Trading requires anticipation...

On the 20th of July, I initiated a position in DTG. The chart below shows where I entered DTG (green arrow) and where I exited (red arrow). On the 20th, I had no idea that the NASDAQ would rise for the next five days and that DTG would also rise and outperform the indexes.

What I did know on the 20th and what lead me to take the trade were the following factors:
1) The markets were attempting to form a higher low and seemed likely to continue bouncing;
2) DTG by virtue of its strong medium term and long term momentum had a chance of moving higher if the markets were to do so;
3) DTG had been trading steadily above the 20 day MA for about a week and half or so for the first time since mid-May and was attempting to form a higher low as were the markets.

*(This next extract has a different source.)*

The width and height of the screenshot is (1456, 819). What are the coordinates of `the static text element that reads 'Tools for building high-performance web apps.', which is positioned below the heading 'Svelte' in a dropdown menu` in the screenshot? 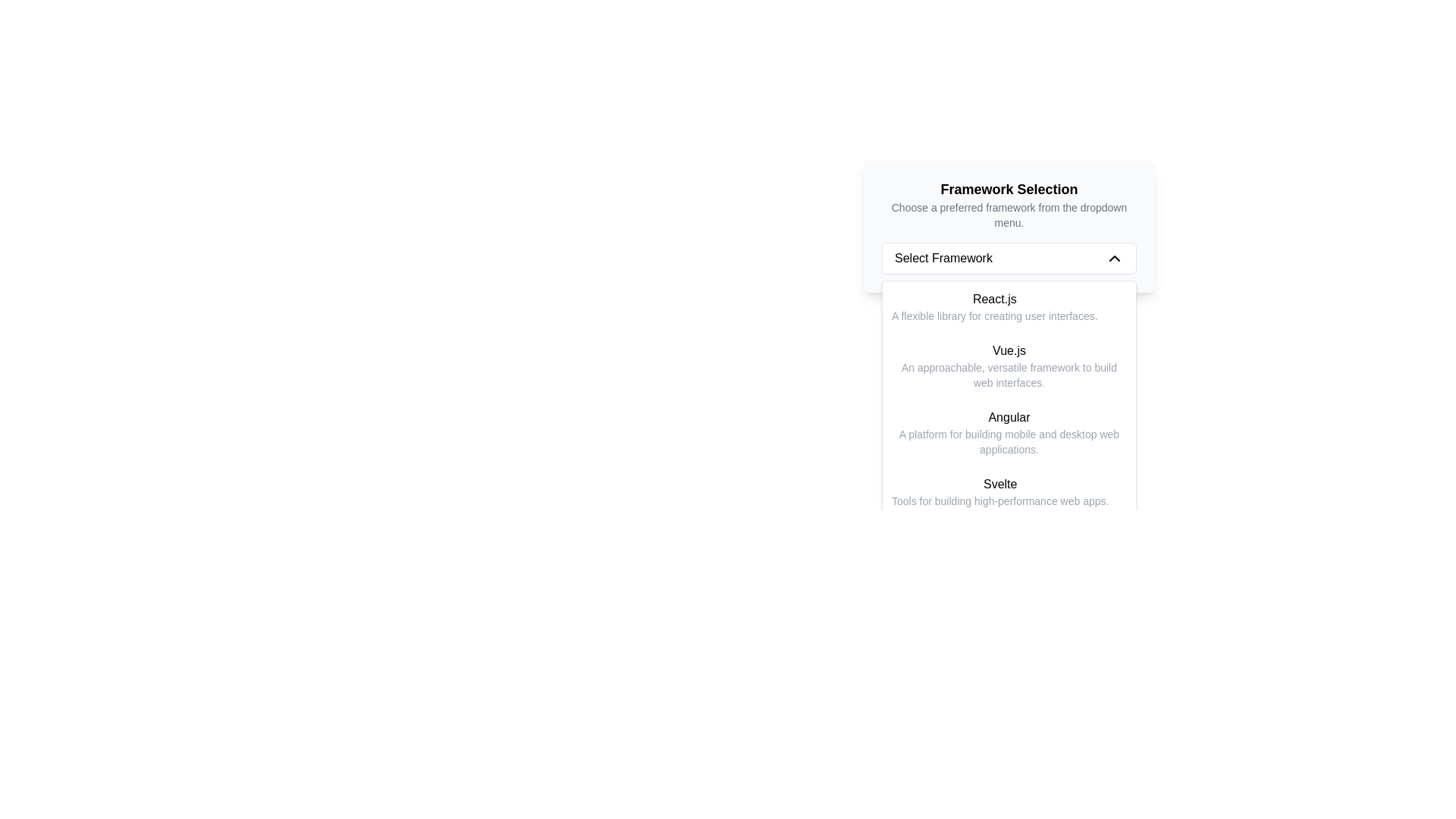 It's located at (1000, 500).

So after taking these factors in consideration I decided that at the point DTG was a low risk, high reward trade worth the risk. So I put on one unit of risk @ $46.00 with a stop at $45.00. The markets moved higher as I anticipated and so did DTG until it got to my target were I exited for profits three times larger than what I risked (red arrow).

If I were not anticipating a move higher then I would not have been able to take the trade at that low risk point in time. What usually happens if this; after DTG has already made the move and the stock starts to be widely publicized, inexperienced traders try to enter at the red arrow where most professionals are selling!